Comparing with netCDF4-python

PnetCDF-python programming in a way is very similar to netCDF4-python. However, there are some differences as listed below.

Supported File Formats

NetCDF4-python supports NETCDF4 format (HDF5) in addition to classic netCDF formats (NETCDF3_CLASSIC, NETCDF3_64BIT_OFFSET, NETCDF3_64BIT_DATA). However, PnetCDF-python library only supports netCDF classic file formats, which means all netCDF4-dependent features are not supported, including user-defined types, compound data types, compression, hierarchical structure, etc.

Difference in Programming Model

Data/Define Mode

NetCDF4-python library automatically switches between data and define mode by calling redef and enddef internally.
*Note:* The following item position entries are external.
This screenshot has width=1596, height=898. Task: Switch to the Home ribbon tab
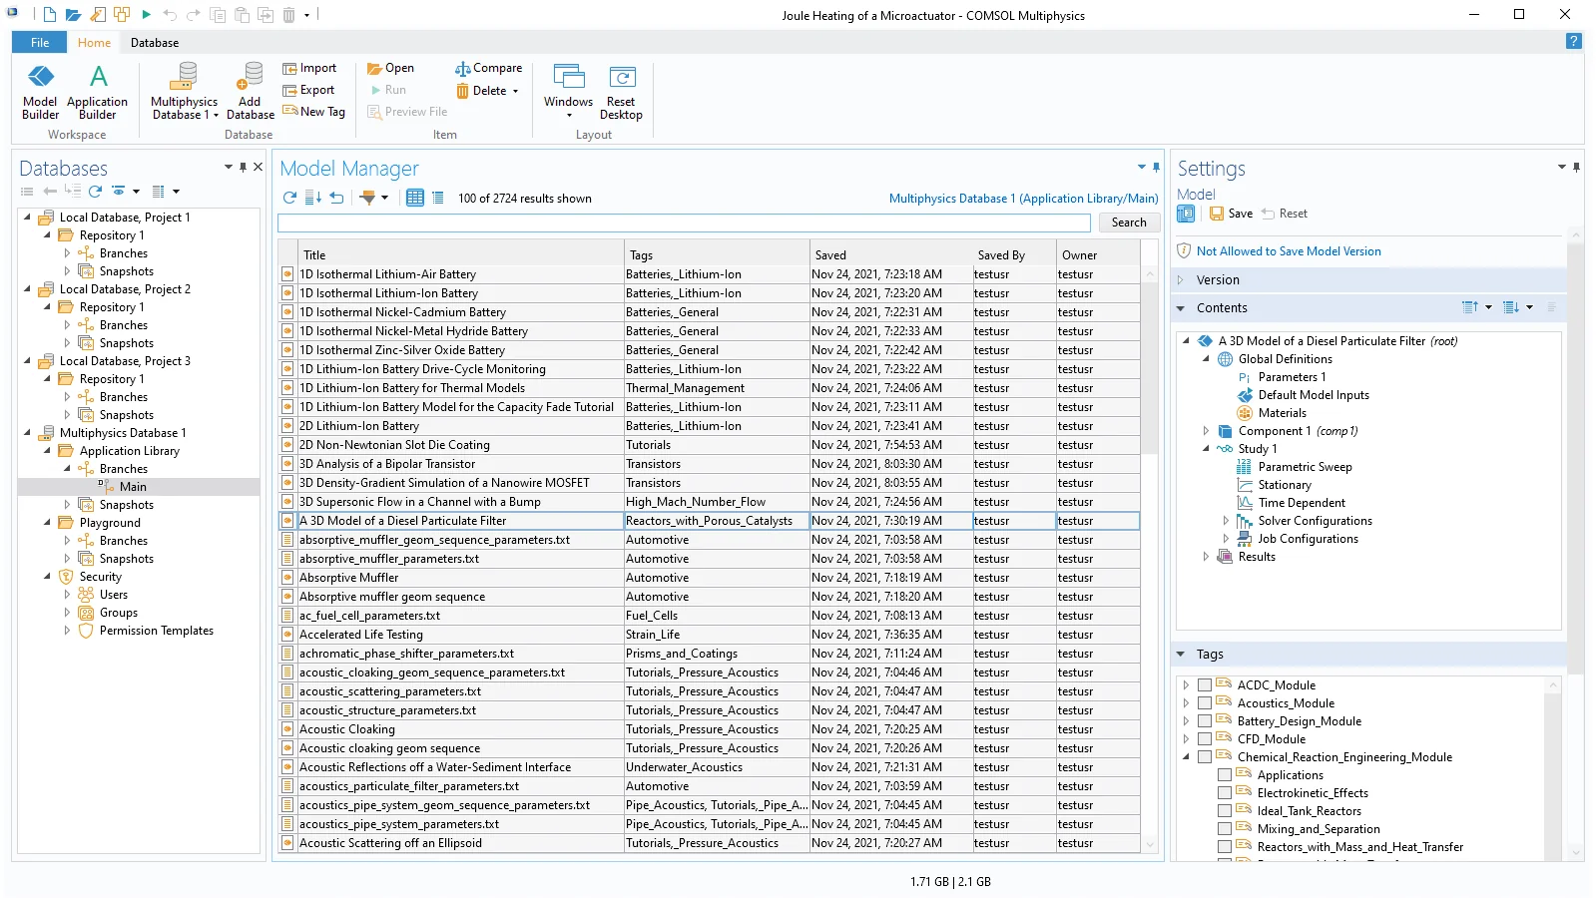point(94,43)
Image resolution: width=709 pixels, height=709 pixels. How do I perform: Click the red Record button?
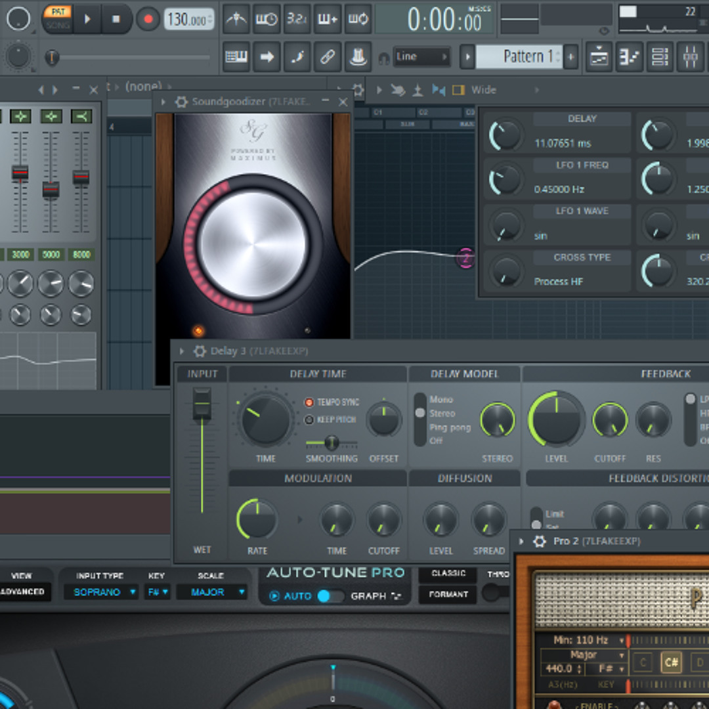coord(148,19)
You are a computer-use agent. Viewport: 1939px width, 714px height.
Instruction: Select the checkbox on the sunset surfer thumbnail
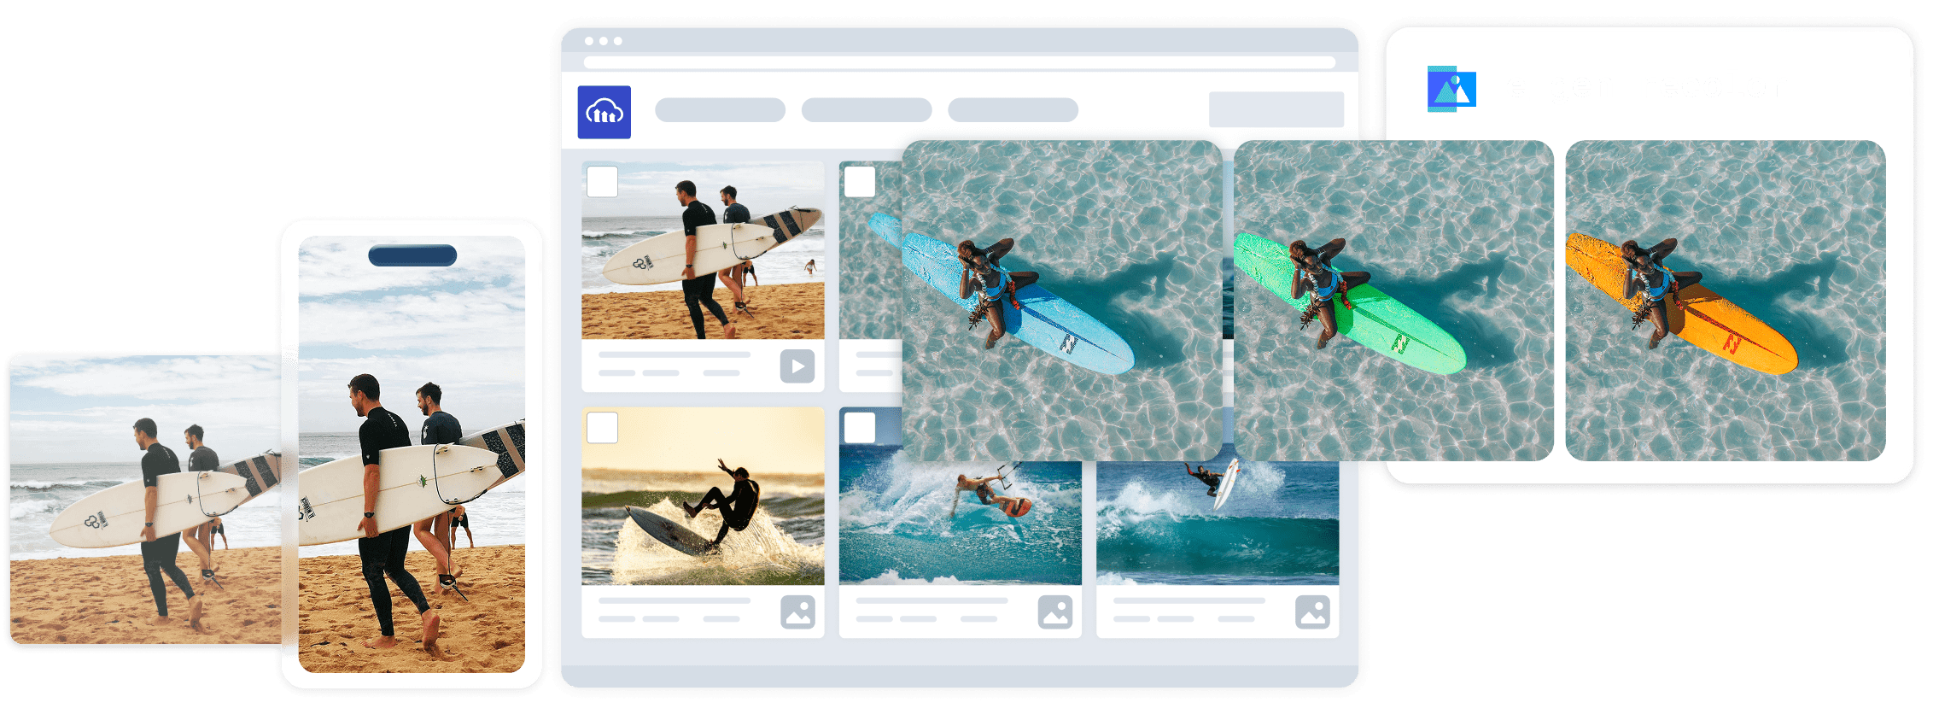[602, 427]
For performance reason, this is not adopted in Pnetcdf-python. A manual call to File.redef() is compulsory to re-enter the define mode, following the C library convention. Similarly, File.enddef() is required before switching to data mode operations. This design is based on considerations of the following aspects:

  • Minimize overheads during consecutive define operations: Automatically wrapping all define methods with File.redef() and File.enddef() could introduce significant overhead between consecutive define operations. The netCDF4-python approach results in unnecessary data/define mode switches, impacting performance.

  • Avoid potential hanging when performing independent I/O: if File.enddef() is automatically embedded in all data mode methods, the program will hang when partial processes are performing independent I/O (while others don’t) because File.enddef() is a collective call which requires all processes to participate.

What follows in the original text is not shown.